** Opening The data block **

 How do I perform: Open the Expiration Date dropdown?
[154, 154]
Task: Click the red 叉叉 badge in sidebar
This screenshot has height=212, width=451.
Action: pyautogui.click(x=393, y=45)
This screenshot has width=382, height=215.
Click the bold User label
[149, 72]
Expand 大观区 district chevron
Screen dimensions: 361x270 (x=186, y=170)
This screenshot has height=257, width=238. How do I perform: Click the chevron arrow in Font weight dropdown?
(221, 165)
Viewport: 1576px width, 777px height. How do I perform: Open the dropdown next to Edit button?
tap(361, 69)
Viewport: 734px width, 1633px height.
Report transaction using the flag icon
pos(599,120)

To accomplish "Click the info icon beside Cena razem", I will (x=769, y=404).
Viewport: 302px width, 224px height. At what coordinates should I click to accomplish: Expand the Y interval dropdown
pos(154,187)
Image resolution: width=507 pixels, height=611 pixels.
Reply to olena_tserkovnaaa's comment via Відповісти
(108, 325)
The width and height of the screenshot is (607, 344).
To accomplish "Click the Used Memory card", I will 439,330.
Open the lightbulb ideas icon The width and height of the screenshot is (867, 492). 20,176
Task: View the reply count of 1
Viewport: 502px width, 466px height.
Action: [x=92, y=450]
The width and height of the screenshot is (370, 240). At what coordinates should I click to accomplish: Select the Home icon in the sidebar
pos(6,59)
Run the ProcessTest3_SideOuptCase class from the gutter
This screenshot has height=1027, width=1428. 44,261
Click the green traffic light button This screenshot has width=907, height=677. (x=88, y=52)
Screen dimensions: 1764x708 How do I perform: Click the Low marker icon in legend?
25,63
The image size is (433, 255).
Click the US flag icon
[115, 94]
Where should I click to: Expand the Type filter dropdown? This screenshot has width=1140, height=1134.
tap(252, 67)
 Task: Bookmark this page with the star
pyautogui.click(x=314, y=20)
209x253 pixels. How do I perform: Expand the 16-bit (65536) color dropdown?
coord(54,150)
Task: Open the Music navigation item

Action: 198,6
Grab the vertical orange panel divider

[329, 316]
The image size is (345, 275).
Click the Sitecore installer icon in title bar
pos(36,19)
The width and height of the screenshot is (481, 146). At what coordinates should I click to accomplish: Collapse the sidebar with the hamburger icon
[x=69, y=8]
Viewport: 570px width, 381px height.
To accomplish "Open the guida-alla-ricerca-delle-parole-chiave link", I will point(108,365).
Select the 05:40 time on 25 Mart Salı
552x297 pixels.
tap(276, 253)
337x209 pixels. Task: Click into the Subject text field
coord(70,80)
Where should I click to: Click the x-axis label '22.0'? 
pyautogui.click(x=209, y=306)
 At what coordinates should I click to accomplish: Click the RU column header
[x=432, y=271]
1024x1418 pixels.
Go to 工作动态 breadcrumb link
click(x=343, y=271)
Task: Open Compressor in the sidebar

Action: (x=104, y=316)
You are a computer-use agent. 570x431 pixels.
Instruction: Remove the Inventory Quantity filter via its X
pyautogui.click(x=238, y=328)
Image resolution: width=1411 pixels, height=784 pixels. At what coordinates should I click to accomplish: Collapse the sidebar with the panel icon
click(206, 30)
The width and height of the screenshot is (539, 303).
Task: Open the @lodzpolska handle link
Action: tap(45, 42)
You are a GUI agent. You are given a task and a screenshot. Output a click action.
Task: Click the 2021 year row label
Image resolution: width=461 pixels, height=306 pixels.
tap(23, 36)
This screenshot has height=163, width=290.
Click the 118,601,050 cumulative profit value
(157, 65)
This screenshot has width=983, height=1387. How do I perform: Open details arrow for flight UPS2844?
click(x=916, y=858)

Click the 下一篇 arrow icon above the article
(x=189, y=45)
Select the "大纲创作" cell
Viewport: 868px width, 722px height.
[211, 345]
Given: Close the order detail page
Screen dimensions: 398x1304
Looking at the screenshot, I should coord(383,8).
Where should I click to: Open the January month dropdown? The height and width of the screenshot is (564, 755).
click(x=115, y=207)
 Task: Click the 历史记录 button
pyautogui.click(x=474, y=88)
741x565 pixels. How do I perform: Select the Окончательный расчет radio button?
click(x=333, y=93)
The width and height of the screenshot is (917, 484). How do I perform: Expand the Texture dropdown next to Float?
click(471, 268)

** Closing The data block **

▶ _Aim of the task_:
Could you write out the full data verbatim?

▶ _Your response_:
 How do I perform: Open the Expiration Date dropdown?
[154, 154]
Task: Click the red 叉叉 badge in sidebar
This screenshot has height=212, width=451.
Action: pyautogui.click(x=393, y=45)
This screenshot has width=382, height=215.
Click the bold User label
[149, 72]
Expand 大观区 district chevron
Screen dimensions: 361x270 (x=186, y=170)
This screenshot has height=257, width=238. How do I perform: Click the chevron arrow in Font weight dropdown?
(221, 165)
Viewport: 1576px width, 777px height. How do I perform: Open the dropdown next to Edit button?
tap(361, 69)
Viewport: 734px width, 1633px height.
Report transaction using the flag icon
pos(599,120)

To accomplish "Click the info icon beside Cena razem", I will (x=769, y=404).
Viewport: 302px width, 224px height. At what coordinates should I click to accomplish: Expand the Y interval dropdown
pos(154,187)
Image resolution: width=507 pixels, height=611 pixels.
Reply to olena_tserkovnaaa's comment via Відповісти
(108, 325)
The width and height of the screenshot is (607, 344).
To accomplish "Click the Used Memory card", I will 439,330.
Open the lightbulb ideas icon The width and height of the screenshot is (867, 492). 20,176
Task: View the reply count of 1
Viewport: 502px width, 466px height.
Action: [x=92, y=450]
The width and height of the screenshot is (370, 240). At what coordinates should I click to accomplish: Select the Home icon in the sidebar
pos(6,59)
Run the ProcessTest3_SideOuptCase class from the gutter
This screenshot has height=1027, width=1428. 44,261
Click the green traffic light button This screenshot has width=907, height=677. (x=88, y=52)
Screen dimensions: 1764x708 How do I perform: Click the Low marker icon in legend?
25,63
The image size is (433, 255).
Click the US flag icon
[115, 94]
Where should I click to: Expand the Type filter dropdown? This screenshot has width=1140, height=1134.
tap(252, 67)
 Task: Bookmark this page with the star
pyautogui.click(x=314, y=20)
209x253 pixels. How do I perform: Expand the 16-bit (65536) color dropdown?
coord(54,150)
Task: Open the Music navigation item

Action: 198,6
Grab the vertical orange panel divider

[329, 316]
The image size is (345, 275).
Click the Sitecore installer icon in title bar
pos(36,19)
The width and height of the screenshot is (481, 146). At what coordinates should I click to accomplish: Collapse the sidebar with the hamburger icon
[x=69, y=8]
Viewport: 570px width, 381px height.
To accomplish "Open the guida-alla-ricerca-delle-parole-chiave link", I will point(108,365).
Select the 05:40 time on 25 Mart Salı
552x297 pixels.
tap(276, 253)
337x209 pixels. Task: Click into the Subject text field
coord(70,80)
Where should I click to: Click the x-axis label '22.0'? 
pyautogui.click(x=209, y=306)
 At what coordinates should I click to accomplish: Click the RU column header
[x=432, y=271]
1024x1418 pixels.
Go to 工作动态 breadcrumb link
click(x=343, y=271)
Task: Open Compressor in the sidebar

Action: (x=104, y=316)
You are a computer-use agent. 570x431 pixels.
Instruction: Remove the Inventory Quantity filter via its X
pyautogui.click(x=238, y=328)
Image resolution: width=1411 pixels, height=784 pixels. At what coordinates should I click to accomplish: Collapse the sidebar with the panel icon
click(206, 30)
The width and height of the screenshot is (539, 303).
Task: Open the @lodzpolska handle link
Action: tap(45, 42)
You are a GUI agent. You are given a task and a screenshot. Output a click action.
Task: Click the 2021 year row label
Image resolution: width=461 pixels, height=306 pixels.
tap(23, 36)
This screenshot has height=163, width=290.
Click the 118,601,050 cumulative profit value
(157, 65)
This screenshot has width=983, height=1387. How do I perform: Open details arrow for flight UPS2844?
click(x=916, y=858)

Click the 下一篇 arrow icon above the article
(x=189, y=45)
Select the "大纲创作" cell
Viewport: 868px width, 722px height.
[211, 345]
Given: Close the order detail page
Screen dimensions: 398x1304
Looking at the screenshot, I should coord(383,8).
Where should I click to: Open the January month dropdown? The height and width of the screenshot is (564, 755).
click(x=115, y=207)
 Task: Click the 历史记录 button
pyautogui.click(x=474, y=88)
741x565 pixels. How do I perform: Select the Окончательный расчет radio button?
click(x=333, y=93)
The width and height of the screenshot is (917, 484). How do I perform: Expand the Texture dropdown next to Float?
click(471, 268)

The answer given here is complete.